I didn’t bang my head against the wall. I didn’t empty a bottle of sleeping pills. I didn’t stroll around on the window ledge. I took on more and more translation work so I wouldn’t have time to think, and I told Amichai not to ask me over to watch the football for a while because I wouldn’t. But that’s not fair, he protested, it’s not fair that Churchill did what he did and you’re the one who’s out in the cold. I’m not out in the cold, I choose not to be with all of you, I said, almost yelling at him, as if raising my voice would make my decision logical, and when Ilana the Weeper called on the pretext of needing help with translating some article, confessing a second later that she actually wanted to tell me that they all missed me a lot, and she didn’t understand why I was denying myself their support when I needed it most — I told her that I just couldn’t.

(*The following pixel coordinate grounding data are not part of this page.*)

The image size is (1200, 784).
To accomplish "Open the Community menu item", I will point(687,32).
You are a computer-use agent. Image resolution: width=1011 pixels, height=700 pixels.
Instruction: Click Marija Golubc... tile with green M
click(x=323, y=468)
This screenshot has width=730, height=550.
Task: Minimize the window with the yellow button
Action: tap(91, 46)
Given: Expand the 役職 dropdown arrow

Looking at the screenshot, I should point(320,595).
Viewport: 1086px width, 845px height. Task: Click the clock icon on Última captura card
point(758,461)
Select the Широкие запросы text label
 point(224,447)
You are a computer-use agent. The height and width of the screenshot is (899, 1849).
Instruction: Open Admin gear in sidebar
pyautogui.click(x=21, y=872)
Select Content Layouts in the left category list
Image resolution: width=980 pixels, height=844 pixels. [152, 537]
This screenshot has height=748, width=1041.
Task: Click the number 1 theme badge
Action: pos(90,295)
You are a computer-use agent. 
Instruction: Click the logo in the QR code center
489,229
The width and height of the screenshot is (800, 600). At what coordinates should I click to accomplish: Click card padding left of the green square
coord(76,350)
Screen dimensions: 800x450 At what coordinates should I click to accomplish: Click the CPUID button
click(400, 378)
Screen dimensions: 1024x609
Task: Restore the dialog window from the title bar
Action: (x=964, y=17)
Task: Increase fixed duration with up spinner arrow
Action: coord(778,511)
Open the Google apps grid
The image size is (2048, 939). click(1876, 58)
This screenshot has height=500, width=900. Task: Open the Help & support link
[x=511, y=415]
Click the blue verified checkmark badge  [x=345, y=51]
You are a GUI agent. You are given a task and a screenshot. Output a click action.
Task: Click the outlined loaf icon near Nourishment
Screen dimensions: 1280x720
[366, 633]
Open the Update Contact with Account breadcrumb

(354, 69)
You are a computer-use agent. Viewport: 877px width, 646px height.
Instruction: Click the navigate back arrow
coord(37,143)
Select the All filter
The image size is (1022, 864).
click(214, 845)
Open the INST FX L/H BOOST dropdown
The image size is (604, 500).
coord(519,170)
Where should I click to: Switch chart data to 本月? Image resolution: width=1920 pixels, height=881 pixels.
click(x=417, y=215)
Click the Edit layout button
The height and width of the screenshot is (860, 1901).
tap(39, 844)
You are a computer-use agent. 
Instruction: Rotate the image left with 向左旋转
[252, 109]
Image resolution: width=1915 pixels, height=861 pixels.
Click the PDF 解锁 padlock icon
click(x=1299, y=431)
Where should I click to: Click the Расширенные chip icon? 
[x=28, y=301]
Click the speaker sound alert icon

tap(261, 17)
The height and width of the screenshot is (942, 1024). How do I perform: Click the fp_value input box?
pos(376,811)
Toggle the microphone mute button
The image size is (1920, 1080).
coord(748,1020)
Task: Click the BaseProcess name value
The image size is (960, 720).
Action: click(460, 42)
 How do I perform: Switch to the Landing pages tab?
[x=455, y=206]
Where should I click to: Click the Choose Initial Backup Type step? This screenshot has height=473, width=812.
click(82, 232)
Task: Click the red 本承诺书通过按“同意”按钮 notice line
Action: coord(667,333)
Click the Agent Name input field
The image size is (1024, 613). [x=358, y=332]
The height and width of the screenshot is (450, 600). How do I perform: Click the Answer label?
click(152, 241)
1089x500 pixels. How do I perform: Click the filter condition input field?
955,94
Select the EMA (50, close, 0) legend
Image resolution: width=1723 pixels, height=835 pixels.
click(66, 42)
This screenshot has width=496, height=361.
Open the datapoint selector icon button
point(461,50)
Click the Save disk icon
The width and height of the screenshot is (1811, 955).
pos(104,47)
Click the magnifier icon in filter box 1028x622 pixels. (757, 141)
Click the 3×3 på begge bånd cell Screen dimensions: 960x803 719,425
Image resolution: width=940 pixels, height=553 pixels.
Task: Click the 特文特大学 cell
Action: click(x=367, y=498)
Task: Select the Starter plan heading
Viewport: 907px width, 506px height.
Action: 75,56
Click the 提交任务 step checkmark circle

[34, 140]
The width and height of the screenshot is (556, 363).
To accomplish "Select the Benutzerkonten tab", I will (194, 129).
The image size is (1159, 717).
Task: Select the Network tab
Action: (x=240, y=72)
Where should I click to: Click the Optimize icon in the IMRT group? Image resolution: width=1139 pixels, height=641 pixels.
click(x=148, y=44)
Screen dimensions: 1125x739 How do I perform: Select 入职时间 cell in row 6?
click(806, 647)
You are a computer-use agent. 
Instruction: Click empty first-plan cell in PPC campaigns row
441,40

And she said I could see just her, if I wanted, and her voice was gentle and empathetic, very different from the sharp voice she used with Amichai when we were around, but I still said, thanks, Ilana, really, thank you, but no.

*

To tell the truth, it wasn’t easy. Without my Haifa friends, Tel Aviv went back to being the ugly, inhospitable city it had been when I moved there, half-heartedly, after the army, only because of the impulsive promise I made to Churchill on the last Independence Day before we were drafted.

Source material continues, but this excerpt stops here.